Overgang naar zwart (einde van dag 2)
Sequentie 15
Zondagmorgen in de oude wijk (6 min)
Een accordeon speelt
Op de zondagmarkt en elders zijn de mensen bezig met wat ze gewoonlijk op een zondag doen.Een straatventer probeert bretellen te verkopen aan een politieagent; een grootmoeder stelt de jurk van haar kleindochter bij; de italiaanse handelaar laadt kisten met groenten op zijn vrachtwagen.
Beneden, aan de uitgang van het huis van Hulot, zit de conciërge een kip te plukken. De jonge postbode komt voorbij en doet het gekakel na, waardoor de vrouw zich verschrikt. Hulot vertrekt en komt een buurman tegen die gaat vissen met zijn hond.
Café “Chez Margot” is de centrale ontmoetingsplaats van de mannen. Hulot en de anderen verdwijnen in het café, komen dan weer buiten om vervolgens weer binnen te gaan, meegetrokken door nieuwkomers: ‘eentje maar’.
Sequentie 16
Het tuinfeest bij de familie Arpel (20 min 6 sec)
Meneer en mevrouw Arpel maken zich op om enkele vrienden te ontvangen op hun tuinfeest. De genodigden komen aan: eerst de snobistische buurvrouw (die eerst door meneer Arpel van ver door haar kleding wordt gezien als een tapijthandelaar); dan Pichard en Walter (werkrelaties van Charles) vergezeld van hun vrouwen; Meneer Hulot komt pas als laatste aan. Gérard begon zich al te vervelen.

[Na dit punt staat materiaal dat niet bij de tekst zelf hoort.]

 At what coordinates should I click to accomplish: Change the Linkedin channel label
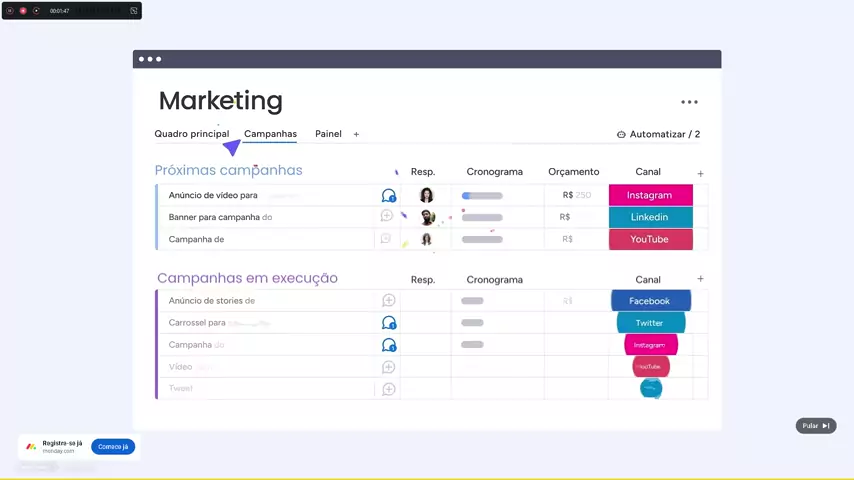[650, 217]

Er vormen zich kleine groepjes: Gérard en zijn oom (breken per ongeluk een tak af); de vrouwen die een ‘tour de maison’ krijgen en meneer Arpel en zijn medewerkers. Uiteindelijk gaan ze allen samen zitten in het ‘salonhoekje’ in de tuin. Ze raken er via een pad van tegels in het gras dat zeer precies wordt gevolgd, allen op een rijtje. Hulot kan het beter vinden met de vrouw van Pichard dan met de buurvrouw, die gechoqueerd is door zijn verhaal. Vervolgens doorboort hij de waterleiding van de fontein met een bekerhouder. Pichard stalt meteen voor het euvel te herstellen. Men verplaatst de tafel en stoelen en draagt ze de hele tuin rond om uiteindelijk toch weer op dezelfde plaats te belanden. Uiteindelijk raakt de visfontein toch hersteld. Het is op dat moment dat een vriendin van de buurvrouw aankomt in een ruiterpak en met een zwarte hond, die ontsnapt. Iedereen loopt achter het beestje aan, dwars door de tuin. In verwarring doet Hulot de halsband van de hond om de hals van de buurvrouw, die hier uiteraard niet mee opgezet is.

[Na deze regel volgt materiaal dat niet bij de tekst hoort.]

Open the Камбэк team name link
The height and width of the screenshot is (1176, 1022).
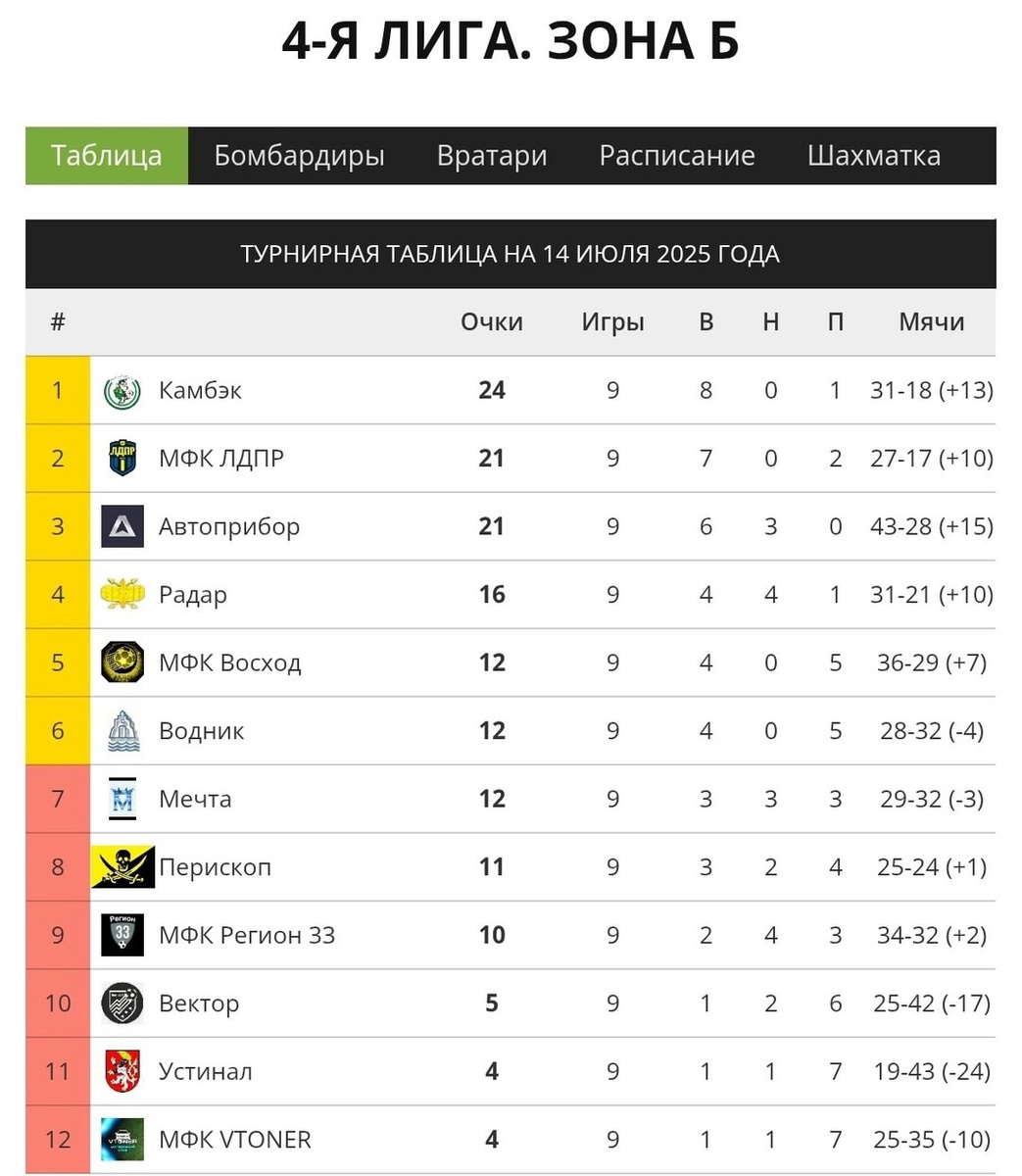(200, 390)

Dit vormt een breuk op de ‘garden party’. Iedereen grijpt het gebeuren aan om te vertrekken. De automatische deur slaat dicht na de laatste bezoeker.
Overgang naar zwart
Sequence 17
Geheime terugkeer van Hulot naar de Arpels (1 min 48 sec)

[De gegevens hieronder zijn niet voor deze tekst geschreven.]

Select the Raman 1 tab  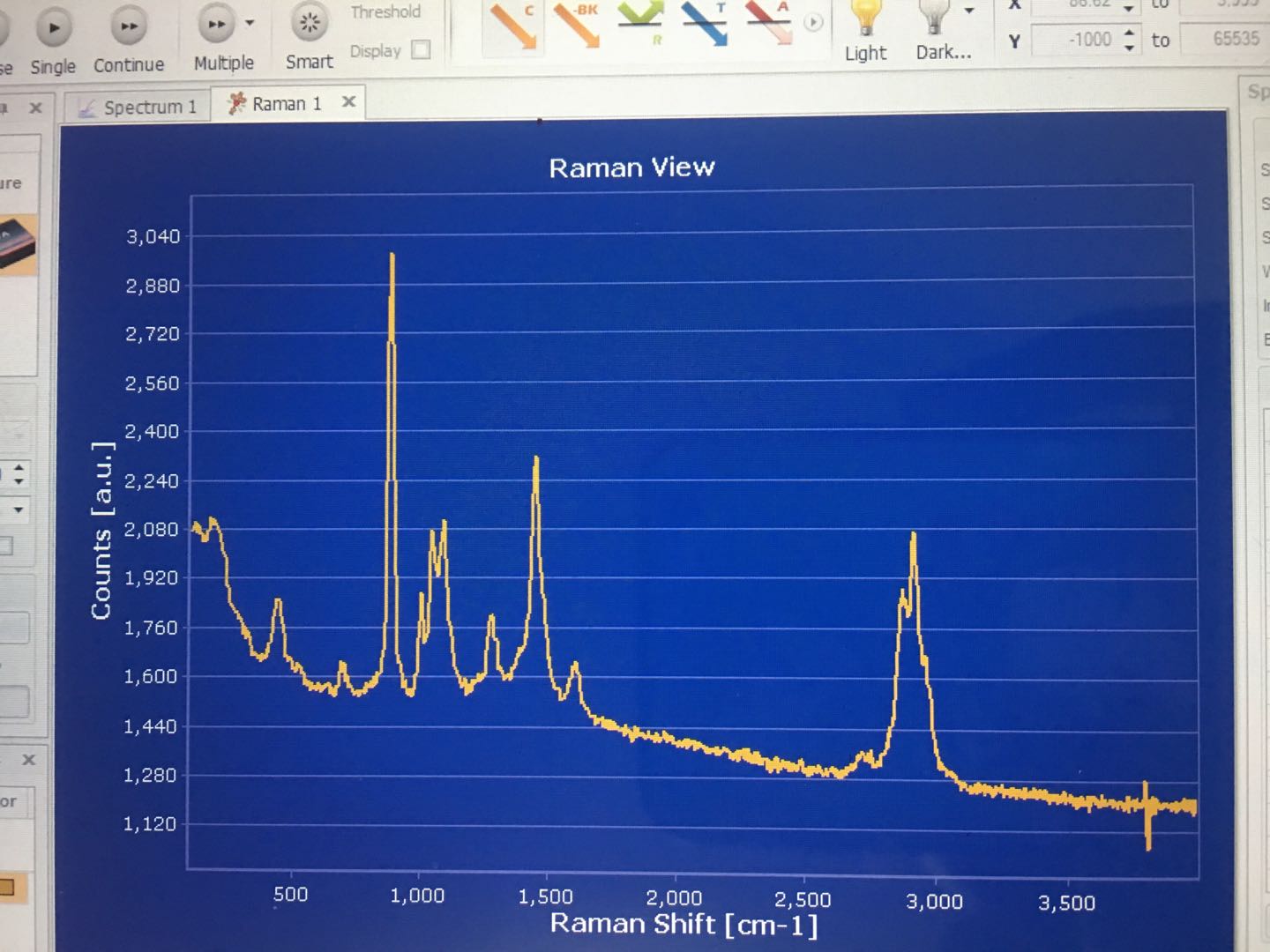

Hulot keert ‘s nachts terug met een snoeimes om de fout die hij die namiddag gemaakt had (tak afgebroken) te herstellen. Enkel de twee patrijspoorten op de eerste verdieping zijn verlicht. In de verte blaft een hond en de hoofden van de Arpels verschijnen achter de vensters: zo lijken ze wel twee grote, open ogen die de buurt rondspeuren. Om buiten te raken, moet hij de poort uit haar hengsels heffen.
Overgang naar zwart (einde van dag 3)
Sequentie 18
Mevrouw Arpel bereidt een verrassing voor haar man voor (57 sec)
De volgende morgen doet mevrouw Arpel in huishoudtenue de poort open (ze hangt een beetje scheef). Er komen twee arbeiders aan met een ladder, maar mevrouw Arpel doet hen teken zich te verstoppen: Charles Arpel vertrekt zonder dat hij de mannen ziet. Ze komen een electrische poort installeren. Het is een huwelijksverjaardagscadeau en moet volledig werken tegen dat Charles thuiskomt van zijn werk.
Sequentie 19
Bijzondere gebeurtenissen in de Plastac-fabriek (11 min 42)
Mr. Arpel komt aan bij zijn fabriek. Zijn gereserveerde parkeerplaats is bezet door de Solex van Hulot. De teckel van de Arpels vergezelt Charles en is voor de werknemers een alarmsignaal dat Charles Arpel dicht in de buurt is: tegen de tijd dat hij voorbijkomt, is iedereen druk aan het werk. Wanneer de teckel bij Hulot komt, begint deze met de hond te spelen. Wanneer Charles Arpel de hoek omkomt ziet hij Hulot languit in de gang op de grond liggen. Voor hem bevestigt dit het beeld dat hij van zijn schoonbroer heeft.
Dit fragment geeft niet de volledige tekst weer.